Mrs. Brown died two weeks and two days after celebrating her 102nd birthday, family members said.
She was born Maggie Lena Kellam and raised in Accomac, Va., where she graduated from public schools. As a young woman, she began her career cooking at a hotel in Whispering Pines, Va., and moved to Baltimore in 1935. She briefly worked in several restaurants before taking a job as second cook at the House of Welsh, the historic Guilford Avenue restaurant established in 1900.
"She did all kinds of things, including cutting beef into one-pound steaks," said a daughter, Ardelcie Porter of Baltimore.
From the late 1950s until she retired in 1975, Mrs. Brown was head cook at Camp Tapowingo, in Sweden, Maine. After she retired, Mrs. Brown continued to enjoy cooking for and entertaining family and friends.
"She was known for her turtle soup, home-baked goods and high rolls," Mrs. Porter said.
Mrs. Brown, who lived on Poplar Grove Street for 50 years, stopped cooking when she was 95, though she continued doing needlework until the end of her life.
She enjoyed sewing, crocheting and quilting, and those who received a gift of one of her quilts or afghans felt "quite honored," family members said.
When asked about her longevity, relatives said, Mrs. Brown would reply by saying, "Hard work is good for you. I've worked hard all my life."

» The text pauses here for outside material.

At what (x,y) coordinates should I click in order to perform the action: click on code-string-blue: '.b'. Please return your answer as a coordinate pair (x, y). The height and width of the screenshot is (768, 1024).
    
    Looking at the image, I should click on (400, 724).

She was married for many years to Jerry Brown, who died in 1970.
Services were yesterday.
Also surviving are two sons, Vincent T. Kellam and George H. Kellam, both of Baltimore; another daughter, Willetta Watty of Baltimore; 13 grandchildren; and many great-grandchildren and great-great-grandchildren Another daughter, Jacqueline Albright, died in 1996.